The evening’s program began with a warm welcome from Board Chairman Dean H. Steeger, and then Manomet President John Hagan took the floor to introduce the speakers for the evening and share his hopes for Manomet in 2017 and beyond. He asked guests to please help us share Manomet’s mission and accomplishments as there is still much work to do, and passionately shared that “the next generation is counting on us!” He ended with a quote by Terry Tempest Williams, Red: Passion and Patience in the Desert: “The eyes of the future are looking back at us, and they are praying for us to see beyond our own time.”


The program presentation focused on a Manomet project that works directly with those ‘eyes of the future‘: our Climate Lab. Climate Lab is a partnership between Manomet and TERC, an education research organization. TERC is developing the program’s curriculum, while Manomet is providing scientific expertise and training to educators. Through Climate Lab, educators teach their students how to collect data on biological indicators of climate change in their own communities. Trevor Lloyd-Evans, Director, Landbird Conservation Program, Manomet; Brian Drayton, Co-Director, Center for School Reform, TERC; and Evan Dalton, Lead Instructor, Landbird Conservation, Manomet, all shared how the Climate Lab program has been successful for Manomet, TERC, and most importantly, educators and their students.

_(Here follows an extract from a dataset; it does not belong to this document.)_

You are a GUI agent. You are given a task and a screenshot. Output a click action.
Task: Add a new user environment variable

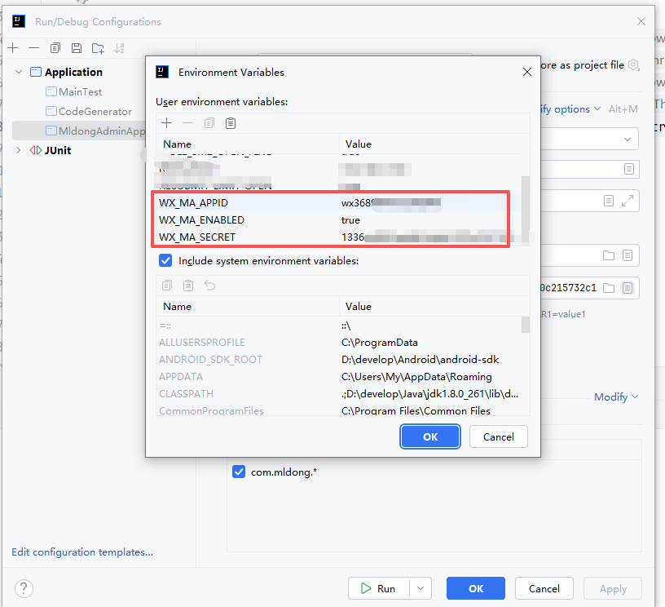point(167,123)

Through a $450,000 National Science Foundation grant, the goal of Climate Lab is to scale the program nationally to educate more teachers. This will enable us to reach more students, connecting them to nature so that they can learn how climate changes impact our world today and tomorrow.


And while Winterfest allows Manomet’s staff to share the highlights from their work, it is also an opportunity to thank our Trustees, Councilors, and key supporters for helping us make this work possible. Without them—and supporters like you—Manomet staff would not be able to fulfill our mission of applying science and engaging people to sustain our world. With you we can!